_TAREFAS_
a: Na entrevista com a pintora Renata, qual galeria a representa hoje?
b: Retome a entrevista com a pintora Renata do ponto em que ela para e escreva a continuação.

━━━━━ TRECHO DO DOCUMENTO

Enquanto os amigos enveredavam pelos caminhos do vídeo e da fotografia, Renata se aproximava cada vez mais das tintas e dos pincéis. “Comecei fazendo arte abstrata. Primeiro eram áreas de cores, depois paredes de cores, só então parti para a pintura figurativa.” A primeira exposição foi organizada por ela e mais três artistas, entre eles a pintora Regina Parra. “Nós pegamos uma casa, cada um ficou com uma sala e expôs seu trabalho. Foi algo muito legal, porque vários galeristas apareceram para conhecer quem estava começando na pintura.”

Hoje, Renata é representada pela galeria carioca Laura Marsiaj e apresenta um trabalho autoral contemporâneo que reflete as aflições da artista sobre a existência humana e sua resposta à noção de que a pintura, especialmente a figurativa, está morrendo.

Depois da invenção da fotografia, a tradição figurativa começou a morrer para dar à luz telas abstratas. Rodchenko foi um dos que detectaram isso. Por que retomar a imagem figurativa?

Quando eu estava na faculdade, me apaixonei pelos expressionistas abstratos. O Rothko era um dos pintores que eu mais amava, por isso minha pintura começou abstrata, com áreas de cores. Mas foi difícil começar pelo abstrato, eu me sentia travada. Com o tempo, essas áreas de cores foram se transformando em elementos arquitetônicos, em paredes, em casas e paisagens.

Como começou a história do grupo 2000eoito? Vocês realizaram uma exposição para discutir os caminhos da pintura, arte que estava sendo deixada de lado.

Éramos um grupo de pintores e começamos a nos encontrar uma vez por semana para discutir o assunto. A ideia era montar uma exposição só de pintura para cada um mostrar seus trabalhos. Não era um trabalho coletivo, cada artista pintava em seu ateliê. Queríamos fazer uma expo grande, com catálogo, o que conseguimos graças a uma matéria da jornalista Camila Molina. Quando saiu, recebemos um convite do SESC Pinheiros. A expo foi super bacana, e logo depois todo mundo recebeu convites de galeristas. O grupo acabou aí, já que metade queria continuar e a outra metade não. Estavam preocupados com a visão de coletivo, não queriam o nome vinculado ao grupo. Mas foi muito bom, porque a partir daí todo mundo deu um gás no seu trabalho.

━━━━━━━━━━
━━━━━ INFORMAÇÕES FORNECIDAS

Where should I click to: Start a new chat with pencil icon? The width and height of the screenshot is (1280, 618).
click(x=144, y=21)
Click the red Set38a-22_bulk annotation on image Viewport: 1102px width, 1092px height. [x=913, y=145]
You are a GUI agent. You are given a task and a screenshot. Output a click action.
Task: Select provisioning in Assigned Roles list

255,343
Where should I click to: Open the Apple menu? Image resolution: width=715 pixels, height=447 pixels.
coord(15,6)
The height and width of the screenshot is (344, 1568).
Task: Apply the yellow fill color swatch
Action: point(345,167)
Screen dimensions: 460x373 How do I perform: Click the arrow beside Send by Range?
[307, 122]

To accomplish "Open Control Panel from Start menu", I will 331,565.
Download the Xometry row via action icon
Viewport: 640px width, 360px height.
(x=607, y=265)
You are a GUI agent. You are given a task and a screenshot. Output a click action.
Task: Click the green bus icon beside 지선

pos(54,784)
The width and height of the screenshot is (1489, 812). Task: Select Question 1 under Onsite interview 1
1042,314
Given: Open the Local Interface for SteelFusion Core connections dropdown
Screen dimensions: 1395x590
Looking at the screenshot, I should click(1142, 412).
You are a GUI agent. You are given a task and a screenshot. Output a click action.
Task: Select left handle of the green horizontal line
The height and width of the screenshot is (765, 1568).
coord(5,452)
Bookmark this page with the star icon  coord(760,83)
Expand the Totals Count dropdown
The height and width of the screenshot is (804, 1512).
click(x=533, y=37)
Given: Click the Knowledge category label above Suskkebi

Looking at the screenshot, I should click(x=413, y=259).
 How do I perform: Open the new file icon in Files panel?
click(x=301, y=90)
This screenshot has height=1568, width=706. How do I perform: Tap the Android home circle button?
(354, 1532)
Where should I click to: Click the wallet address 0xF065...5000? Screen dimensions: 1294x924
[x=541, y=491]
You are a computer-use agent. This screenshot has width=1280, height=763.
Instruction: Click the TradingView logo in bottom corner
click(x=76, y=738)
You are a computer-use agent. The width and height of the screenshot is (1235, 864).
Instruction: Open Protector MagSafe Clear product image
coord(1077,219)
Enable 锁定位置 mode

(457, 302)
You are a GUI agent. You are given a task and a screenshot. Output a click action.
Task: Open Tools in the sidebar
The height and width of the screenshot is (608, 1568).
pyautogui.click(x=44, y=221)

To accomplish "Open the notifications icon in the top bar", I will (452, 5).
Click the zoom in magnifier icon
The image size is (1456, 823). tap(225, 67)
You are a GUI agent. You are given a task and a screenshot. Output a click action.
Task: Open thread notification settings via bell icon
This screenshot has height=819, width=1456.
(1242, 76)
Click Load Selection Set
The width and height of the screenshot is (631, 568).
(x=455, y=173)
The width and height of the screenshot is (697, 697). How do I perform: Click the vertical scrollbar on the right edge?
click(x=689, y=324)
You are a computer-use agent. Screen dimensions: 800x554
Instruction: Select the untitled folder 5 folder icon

━━━━━━━━━━

_RESPOSTAS POR TAREFA_
a: A galeria carioca Laura Marsiaj.

b:
Hoje há uma geração de artistas que usa fotografias para compor. Você também parte de fotos ou apenas de memórias? Como uma tela sua é pensada?

Tem muitos pintores que fazem essa relação da imagem fotográfica com a pintura. Eu parto da fotografia apenas como referência, desenho a partir dela. É um start, me ajuda a fazer umas colagens de imagens, mas não tenho essa preocupação com o realismo.

Você tem uma série sobre memórias esquecidas, emprestadas. Qual é o papel da lembrança pra você?

Vejo o meu trabalho como um diário. Quando montei meu portfólio, percebi que via minha vida toda ali. Meu trabalho diz muito sobre mim, e tem a ver com o momento que vivo. O que me move, o que eu tento resolver na pintura e na arte, é a angústia de ser um indivíduo sozinho. Isso mexe muito comigo. Se eu não fizesse arte, não sei o que seria de mim. Acaba sendo uma análise constante, assim eu resolvo muitas coisas.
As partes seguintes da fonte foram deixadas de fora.